-- SET EXERCISE --
Swap "Viewport" for "Window" in the records starting at the line with "Where should I" and ending at the line with "[x=174, y=219]", changing nothing else and leaving out the pictures.
======== RECORDS PROVIDED ========
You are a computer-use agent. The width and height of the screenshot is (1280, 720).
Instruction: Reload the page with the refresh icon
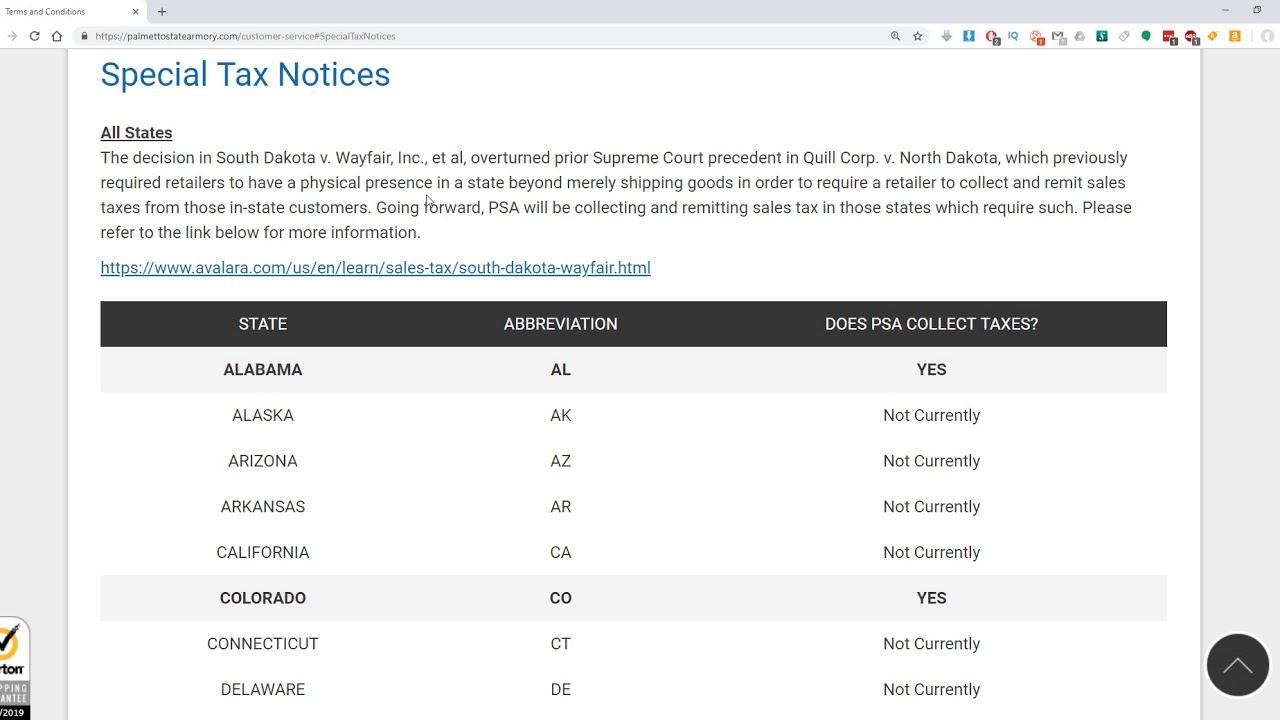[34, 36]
========
======== RECORDS PROVIDED ========
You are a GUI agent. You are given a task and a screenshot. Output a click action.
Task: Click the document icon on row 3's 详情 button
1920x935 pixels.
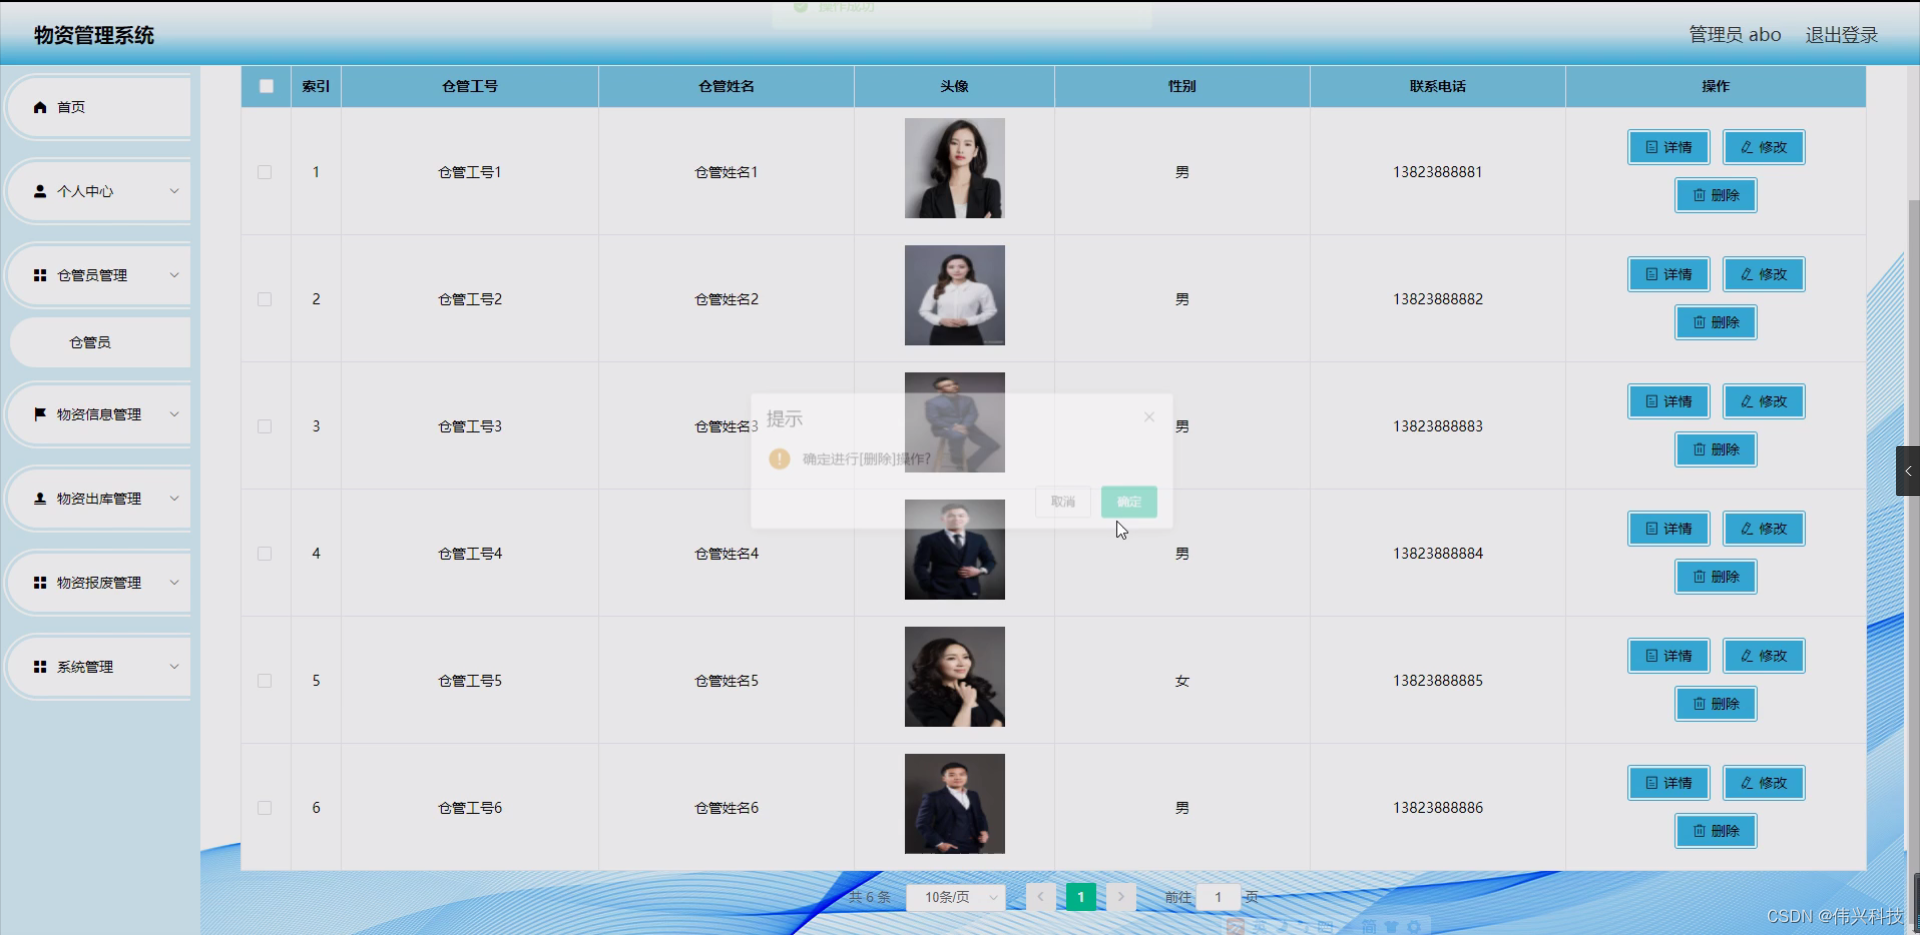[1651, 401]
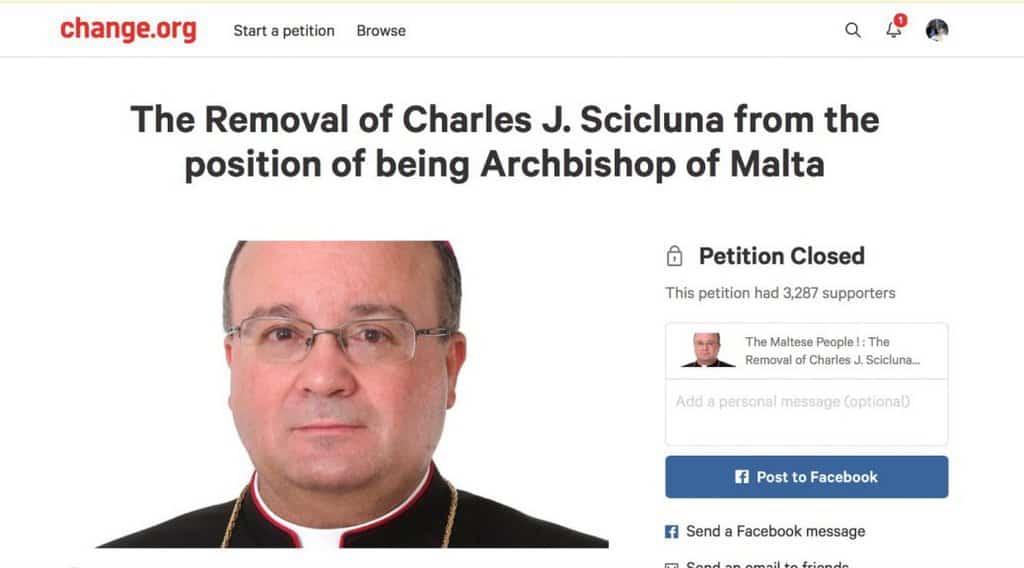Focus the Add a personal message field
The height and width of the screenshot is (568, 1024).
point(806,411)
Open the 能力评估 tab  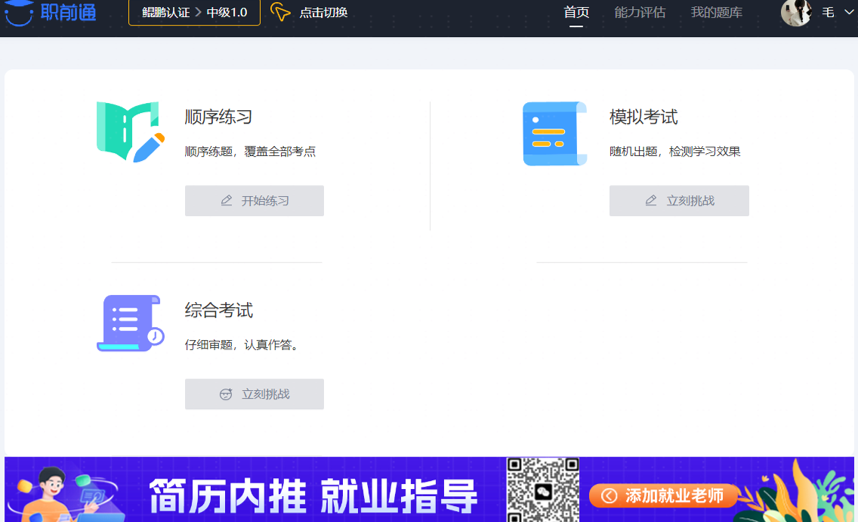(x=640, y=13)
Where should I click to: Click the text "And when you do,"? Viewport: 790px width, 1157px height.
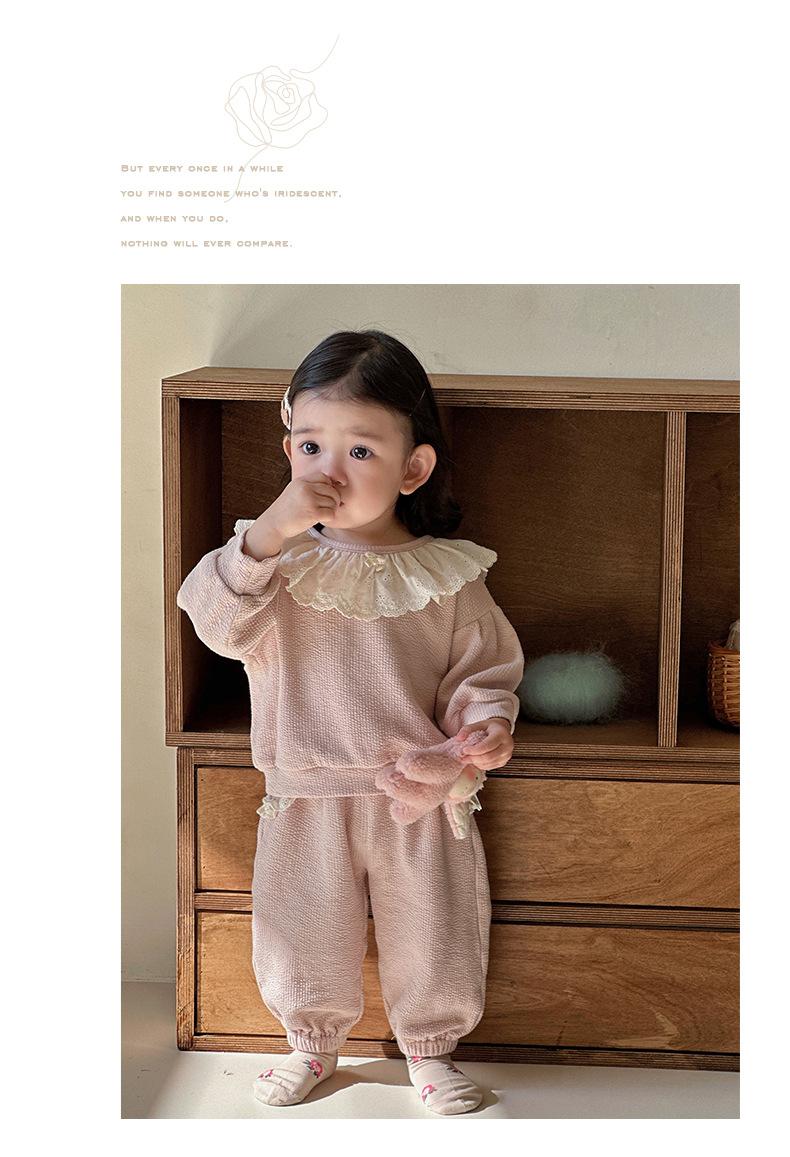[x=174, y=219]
========
======== RECORDS PROVIDED ========
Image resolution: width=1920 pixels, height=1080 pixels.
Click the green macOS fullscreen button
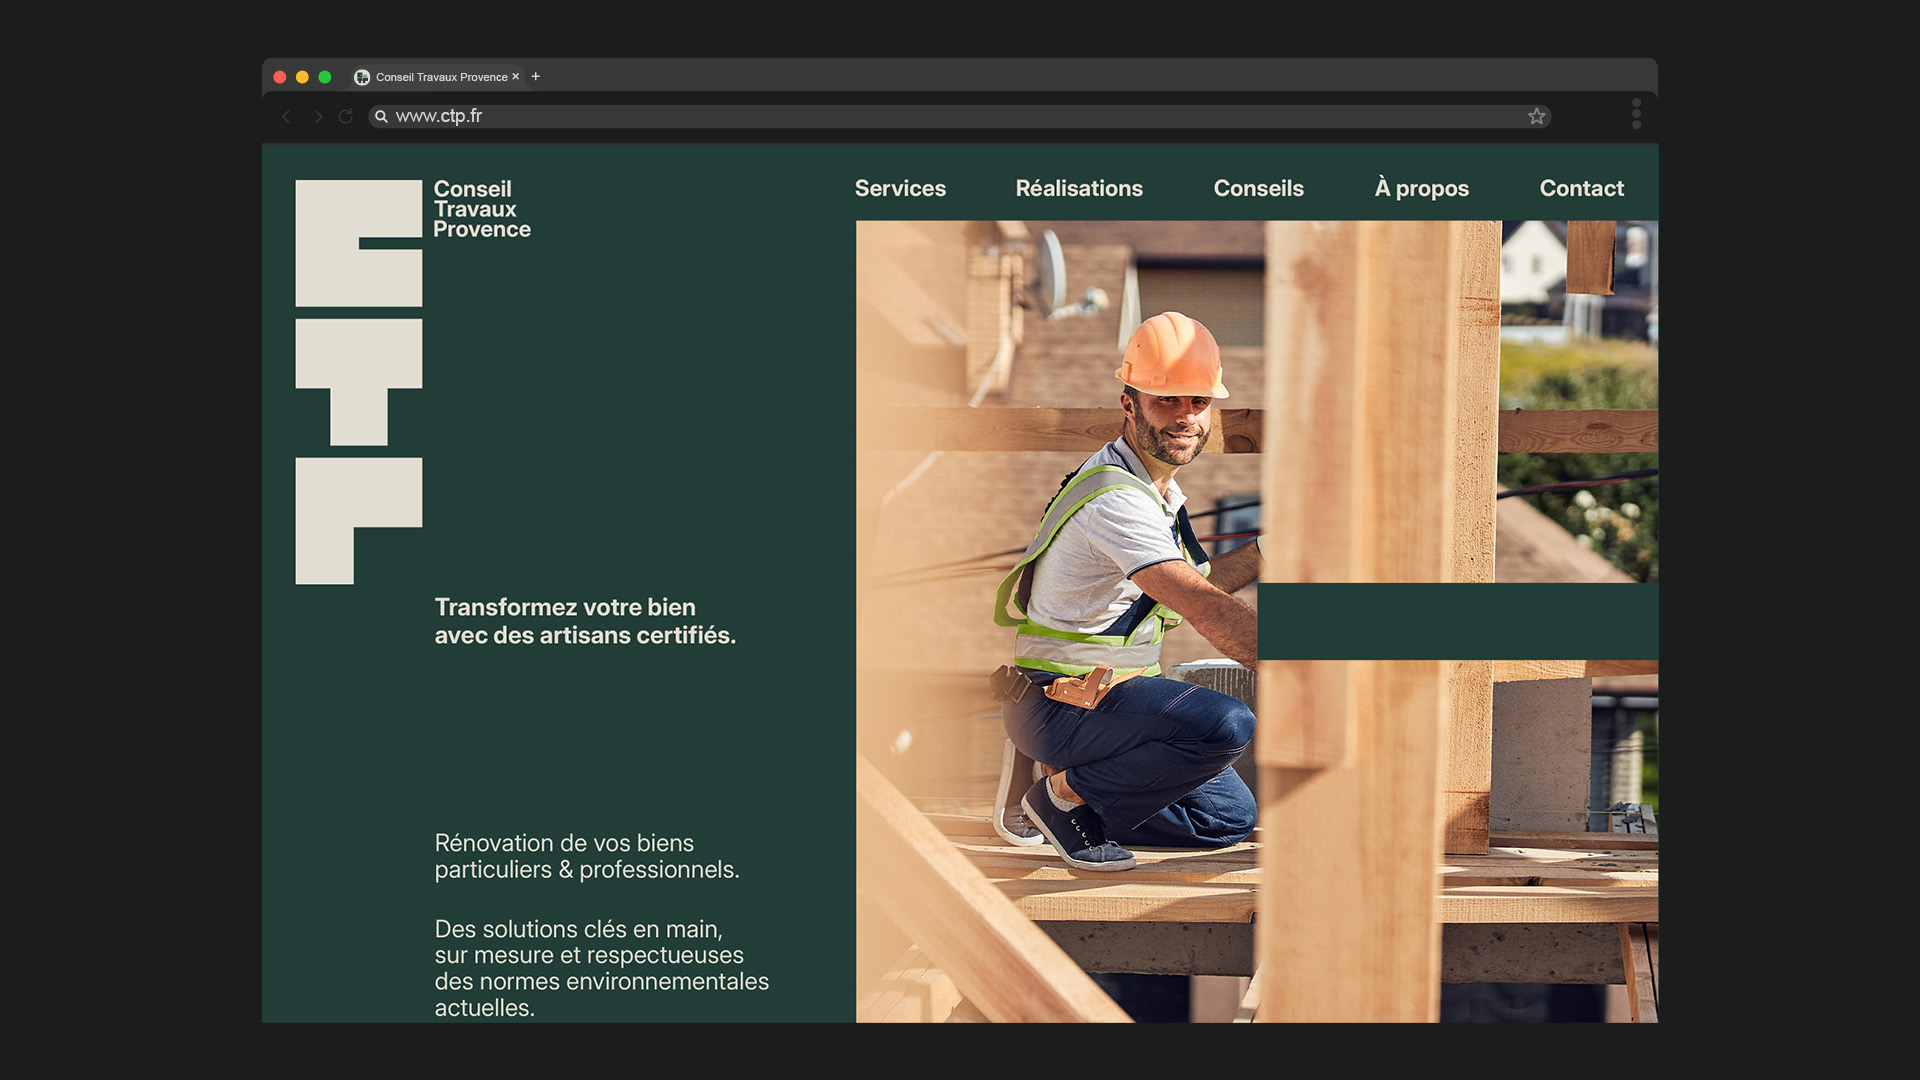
========
-- SOLUTION FOR THIS TASK --
Where should I click to: Click the text "And when you do,"? Window: 790px width, 1157px height.
[x=174, y=219]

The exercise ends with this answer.